## Excerpt provided

Preliminary Approval Given For NFL Concussion Settlement
By Allen Kim
Months after the original agreement to settle the class-action concussion lawsuit was rejected, Judge Anita Brody has given preliminary approval on an uncapped settlement while also striking a waiver for the NCAA and other football leagues.
“A class action settlement that offers prompt relief is superior to the likely alternative — years of expensive, difficult, and uncertain litigation, with no assurance of recovery, while retired players' physical and mental conditions continue to deteriorate,” Brody wrote.
All class members now have the option to opt out or reject the settlement. However, any members of the suit are being prevented from pursuing any litigation until the players officially opt out, final approval is given or the settlement is terminated.
The previous deal was capped at $675 million in compensatory claims to players, but Brody rejected that deal over fears that enough money would be available to pay out all the claims. $75 million was to go toward baseline testing, $10 million for medical research and education, and $112 million to the lawyers representing the players in the case, totaling $870 million. The new deal is expected to last at least 65 years, with at least $1 million being paid out to any retirees that develop any significant neurological problems.
“This is an extraordinary settlement for retired NFL players and their families — from those who suffer with neuro-cognitive illnesses today, to those who are currently healthy but fear they may develop symptoms decades into the future,” Sol Weiss and Christopher Seeger, attorney to the plaintiffs, said in a statement.
A fairness hearing has been scheduled for Nov. 19. Judge Brody will still have to give final approval for the deal after the players have had an opportunity to opt out or reject the settlement.

## What to work on
1. List every dollar amount stated in the article on the NFL concussion settlement.
2. In the article on the NFL concussion settlement, substitute "cognitive screening" for "baseline testing" and write out the passage starting at "The previous deal" and ending at "significant neurological problems.".
None of the data below is needed.

## Supplied information

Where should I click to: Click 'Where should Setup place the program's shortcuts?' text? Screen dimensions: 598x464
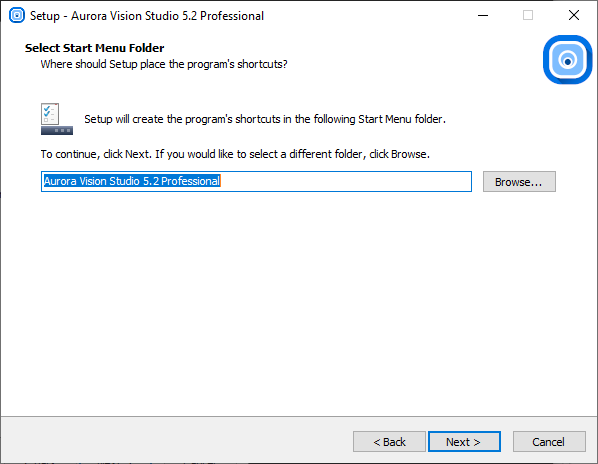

## Solutions to the problems
1.
- $675 million
- $75 million
- $10 million
- $112 million
- $870 million
- $1 million

2.
The previous deal was capped at $675 million in compensatory claims to players, but Brody rejected that deal over fears that enough money would be available to pay out all the claims. $75 million was to go toward cognitive screening, $10 million for medical research and education, and $112 million to the lawyers representing the players in the case, totaling $870 million. The new deal is expected to last at least 65 years, with at least $1 million being paid out to any retirees that develop any significant neurological problems.